I ran into an interesting problem in a system where due to a schema change, a first database transaction in a single thread blocks a second database transaction from completing, until a timeout occurs.
To test this I created a test database:
CREATE DATABASE StackOverflow
GO
USE StackOverflow
ALTER DATABASE StackOverflow SET ALLOW_SNAPSHOT_ISOLATION ON
ALTER DATABASE StackOverflow SET READ_COMMITTED_SNAPSHOT ON WITH ROLLBACK IMMEDIATE
GO
CREATE TABLE One (
Id int CONSTRAINT pkOne PRIMARY KEY,
A varchar(10) NOT NULL
)
CREATE TABLE Two (
Id int CONSTRAINT pkTwo PRIMARY KEY,
B varchar(10) NOT NULL,
OneId int NOT NULL CONSTRAINT fkTwoToOne REFERENCES One
)
GO
-----------------------------------------------
CREATE TABLE Three (
Id int CONSTRAINT pkThree PRIMARY KEY,
SurrogateId int NOT NULL CONSTRAINT ThreeSurrUnique UNIQUE,
C varchar(10) NOT NULL
)
GO
CREATE TABLE Four (
Id int CONSTRAINT pkFour PRIMARY KEY,
D varchar(10) NOT NULL,
ThreeSurrogateId int NOT NULL CONSTRAINT fkFourToThree REFERENCES Three(SurrogateId)
)
GO
--Seed data
INSERT INTO One (Id, A) VALUES (1, '')
INSERT INTO Three (Id, SurrogateId, C) VALUES (3, 50, '')
In this first test, a transaction modifying a row in table One is started, but not yet committed. Another transaction is inserting into table Two, with a column referencing the same row being modified in the first transaction in table One.

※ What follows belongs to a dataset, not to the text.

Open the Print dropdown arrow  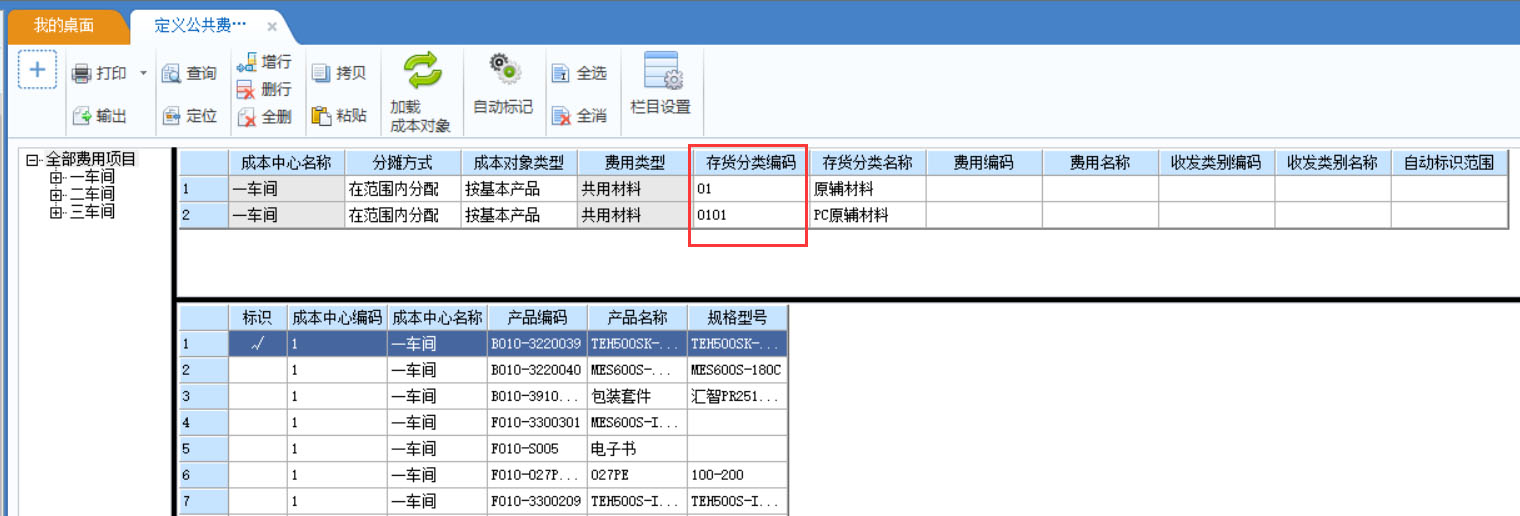[x=143, y=74]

The second transaction will hang forever until the first transaction is committed.
The reason the transaction waits is due to a LCK_M_S keylock held by the first transaction.
In my second test, a transaction modifying a row in table Three is started, but not yet committed, just as in the first test. Another transaction is inserting into table Four, with a column referencing the same row being modified in the first transaction in table Three. Except this time, table Four references a surrogate key in table Three instead of the primary key. The transaction completed immediately and is unaffected by the first transaction.
I need help understanding why the the latter transaction is always blocked by the former transaction when inserting a row in a separate table that references a table that was modified in the first transaction. I think the obvious unhelpful answer is because of the foreign key constraint. But why? Especially because this is snapshot isolation, why does the latter transaction care about the former at all? The row it's referencing already exists and the foreign key can easily be verified, as proven by the second test where a foreign key referencing a surrogate key completes without obstruction.
The answer is rather simple.
When a query reads to validate Foreign Key constraints they always use locks, never row versioning. Imagine if one transaction is changing a PK value, and a concurrent session inserted a row referencing the old PK value. It isn't allowed to validate the FK constraint based on the consistent version of the row in the version store. If it were, then all the FK's would have to be validated again when the PK change was committed.
In the first case the update transaction has a key lock on the target index of the FK, so the concurrent session can't read the PK values.
In the second, the update doesn't affect the unique key involved in the FK. The update is able to place a Shared lock on the target key value, since the updating session has an exclusive key lock on a key in a different unique index.
In the first example after the first transaction commits, the second one fails with a snapshot isolation update conflict:
Msg 3960, Level 16, State 2, Line 10 Snapshot isolation transaction aborted due to update conflict. You cannot use snapshot isolation to access table 'dbo.One' directly or indirectly in database 'StackOverflow' to update, delete, or insert the row that has been modified or deleted by another transaction. Retry the transaction or change the isolation level for the update/delete statement.
This is because in SNAPSHOT isolation you cannot read a row that has changed since your transaction started. And since the FK validation can't use row versions, it needs to read the PK from a row that was updated after its transaction started. This is a violation of SNAPSHOT isolation as that PK value might not have existed at the beginning of the SNAPSHOT transaction.
This can be a little tricky to see, as the SNAPSHOT transaction doesn't really start at the point-in-time when you run BEGIN TRANSACTION (kind of like IMPLICIT TRANSACTIONS) the relevant point-in-time is the one when the transaction first reads or changes the database. EG
if @@trancount > 0 rollback
go
set transaction isolation level snapshot
begin transaction
drop table if exists t
create table t(id int)
--in another session run
--update one set a = a+'b' where id = 1
waitfor delay '0:0:10'
insert into two(id,b,oneid) values (2,'',1) -- fails